L’incomparable force des livres
Ni les attentats persistants ni la tristesse confuse des élections présidentielles n’empêchent les Français de continuer à lire. Certes, la mort des livres est régulièrement annoncée. Ils vont si mal, dit-on, que leur disparition se profilerait à l’horizon. L’agonie serait déjà bien entamée… Pourtant, il n’existe aucun motif valable pour prendre au sérieux ce sombre diagnostic. Certes, le Salon du Livre, rebaptisé Livre Paris, qui s’ouvre ce 24 mars, attire moins de monde, ces dernières années. Et le marché du livre, globalement, vit au ralenti. Mais ce ne sont là, probablement, que des effets de conjoncture. Car l’affluence du public ne se dément pas dans de très nombreuses manifestations, de Brive à Saint-Etienne, de Nancy à Nice, comme en quantité d’autres lieux. Et la lecture – sur papier, sur écran – se porte bien.

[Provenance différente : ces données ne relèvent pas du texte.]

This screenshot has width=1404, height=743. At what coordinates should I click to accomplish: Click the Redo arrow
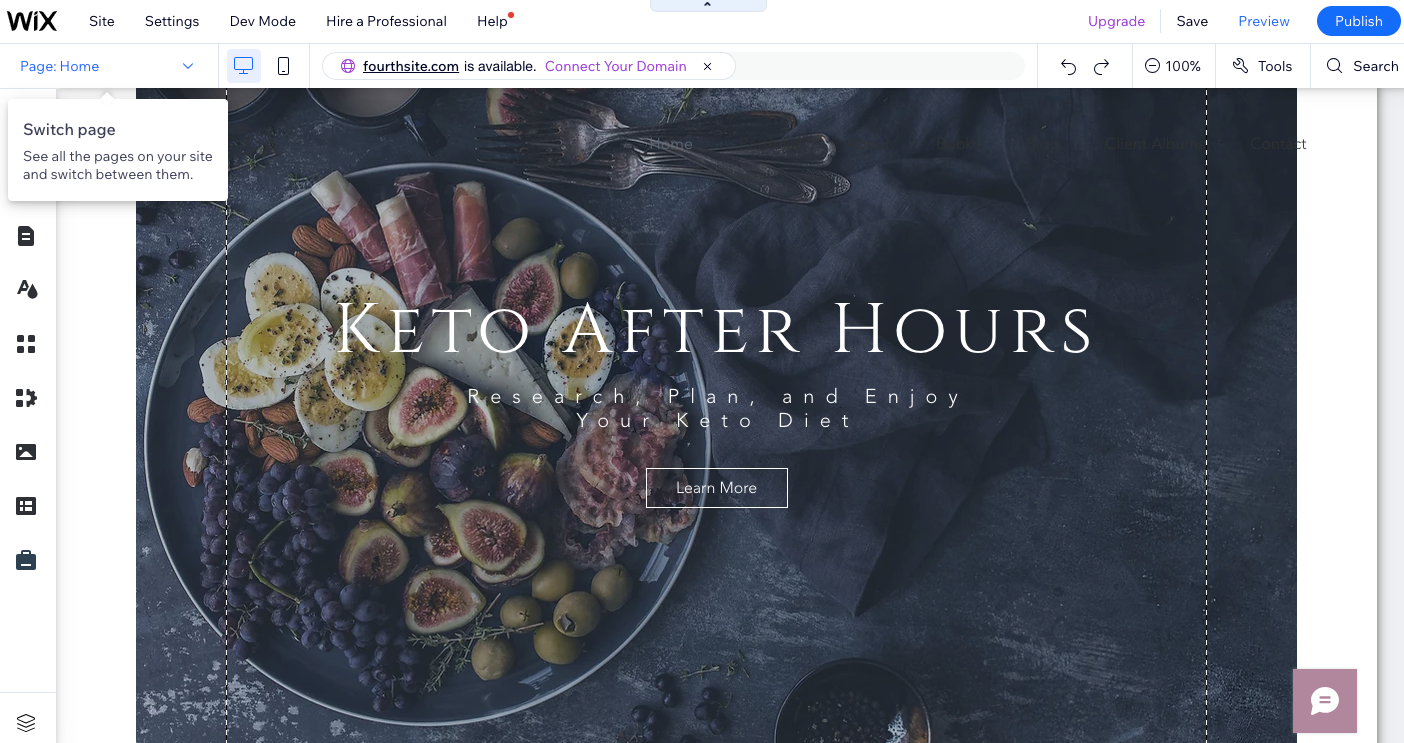pos(1101,66)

C’est ce que confirme la nouvelle étude sur « les Français et la lecture » menée par Ipsos pour le Centre National du Livre (1). Conduite en janvier dernier, comme tous les six mois depuis 2015, cette enquête montre que 91% des Français – 93 % chez les femmes – s’immergent dans des livres, dont la fréquentation est même en hausse de 8 points parmi les 50 – 64 ans. Evidemment, les pratiques évoluent : c’est de plus en plus dans les transports et les lieux publics qu’on plonge dans un volume, plus souvent acheté en ligne, plus fréquemment qu’auparavant chargé dans une tablette. En tout cas, plus de livres, sur tous supports, accompagnent actuellement le quotidien de presque tous nos concitoyens. Leur motivation principale : le plaisir. Secondairement : les connaissances.

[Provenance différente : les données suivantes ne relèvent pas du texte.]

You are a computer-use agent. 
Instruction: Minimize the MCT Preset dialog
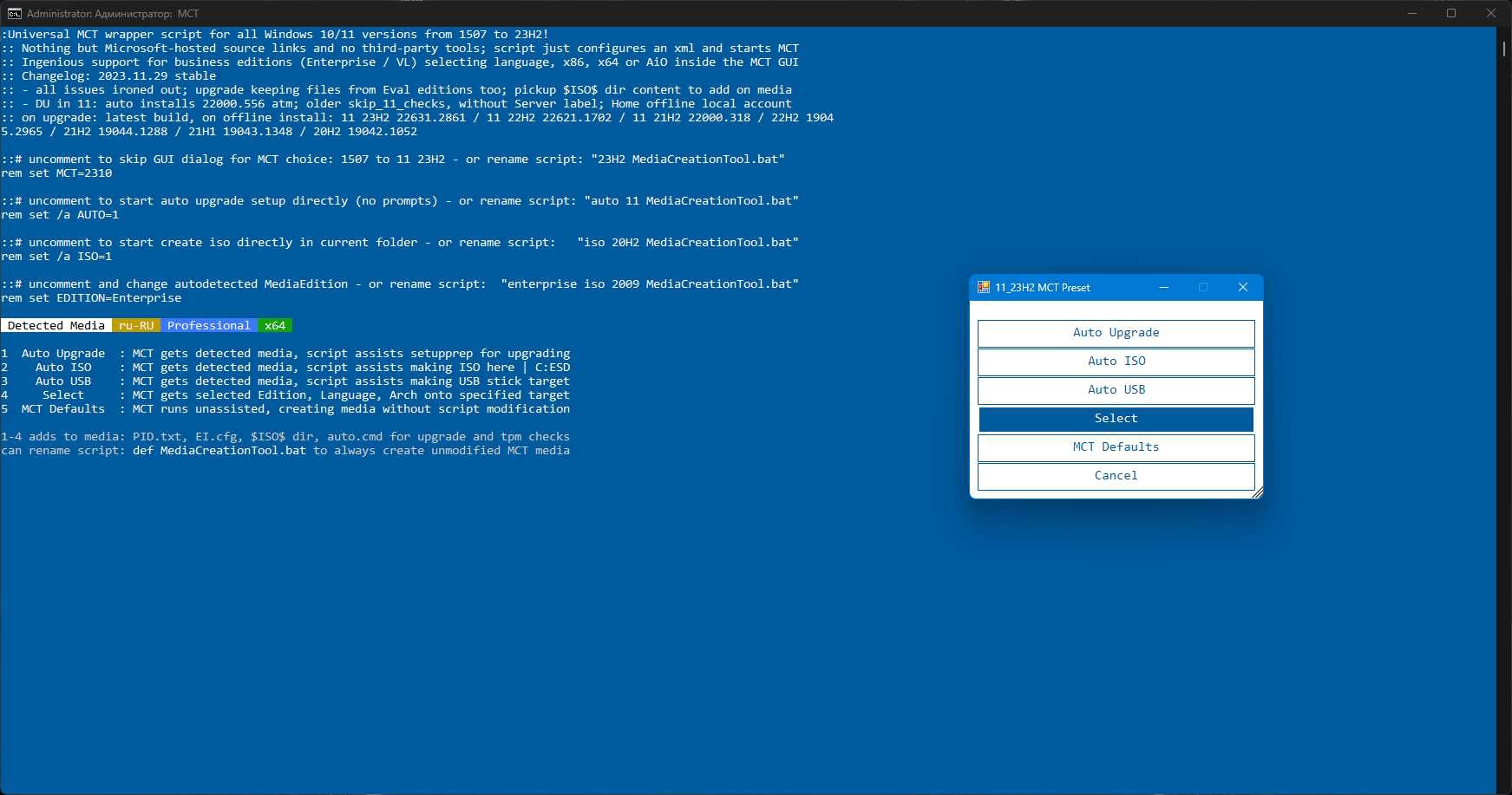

La disparition des livres appartient donc au domaine des fantasmes. Leurs transformations, en revanche, sautent aux yeux. Leur place se modifie en effet fortement, reconfigurée par les livres audio que l’on écoute en voiture ou en train, par les livres numériques que l’on parcourt sur son smartphone. D’autre part, les lecteurs changent aussi. Immergés pour la plupart dans les écrans, plongés massivement dans les images et les sons, ils ne portent plus le même regard sur les pages en papier, même s’ils continuent à les fréquenter grandement. La faiblesse apparente des livres, en fin de compte, est d’offrir une expérience pauvre : ils sont silencieux, immobiles, sans couleurs ni mouvements animés. Quand tout se meut, se colorise et bruisse en cadence, leurs pages de petits signes à déchiffrer ligne à ligne semblent austères, monotones et abstraites.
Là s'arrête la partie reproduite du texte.